SR 1.1 Jurisdictions should define the scope of Reporting Financial Institutions consistently with the CRS.
Kenya has defined the scope of Reporting Financial Institutions in its domestic legislative framework in accordance with the CRS and its Commentary.
Recommendations:
No recommendations made.
SR 1.2 Jurisdictions should define the scope of Financial Accounts and Reportable Accounts consistently with the CRS and incorporate the due diligence procedures to identify them.
Kenya has defined the scope of the Financial Accounts that are required to be reported in its domestic legislative framework and has incorporated the due diligence procedures that must be applied to identify them in a manner that is largely consistent with the CRS and its Commentary. However, deficiencies have been identified.
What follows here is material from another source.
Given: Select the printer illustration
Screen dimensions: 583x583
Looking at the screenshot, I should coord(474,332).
More specifically, Kenya’s legislative framework does not define Controlling Persons in accordance with the requirements and its approach with respect to Participating Jurisdictions is not in line with the AEOI Standard.
Recommendation:
Kenya should amend its domestic legislative framework to ensure that “Controlling Person” is defined in accordance with the AEOI Standard, in particular to ensure that the controlling interest threshold for legal entities is not greater than the threshold provided under the AML framework.
Kenya should amend its domestic legislative framework to ensure that the approach taken with respect to the 22 jurisdictions defined as Participating Jurisdictions and with which Kenya does not have an agreement to exchange CRS information with (one of which has not implemented the AEOI Standard), is in accordance with the AEOI Standard
SR 1.3 Jurisdictions should incorporate the reporting requirements contained in Section I of the CRS into their domestic legislative framework.
Kenya has incorporated the reporting requirements in its domestic legislative framework in accordance with the CRS and its Commentary.
Recommendations:
No recommendations made.
SR 1.4 Jurisdictions should have a legislative framework in place that allows for the enforcement of the requirements of the CRS in practice.
Kenya has a legislative framework in place to enforce the requirements in a manner that is largely consistent with the CRS and its Commentary. However, a deficiency has been identified. More specifically, Kenya’s legislative framework does not impose sanctions on Account Holders and Controlling Persons for the provision of a false self-certification. This is a key element of the required enforcement framework and is therefore material to the proper functioning of the AEOI Standard
Recommendations:
Kenya should amend its domestic legislative framework to include sanctions on Account Holders and Controlling Persons for the provision of a false self-certification.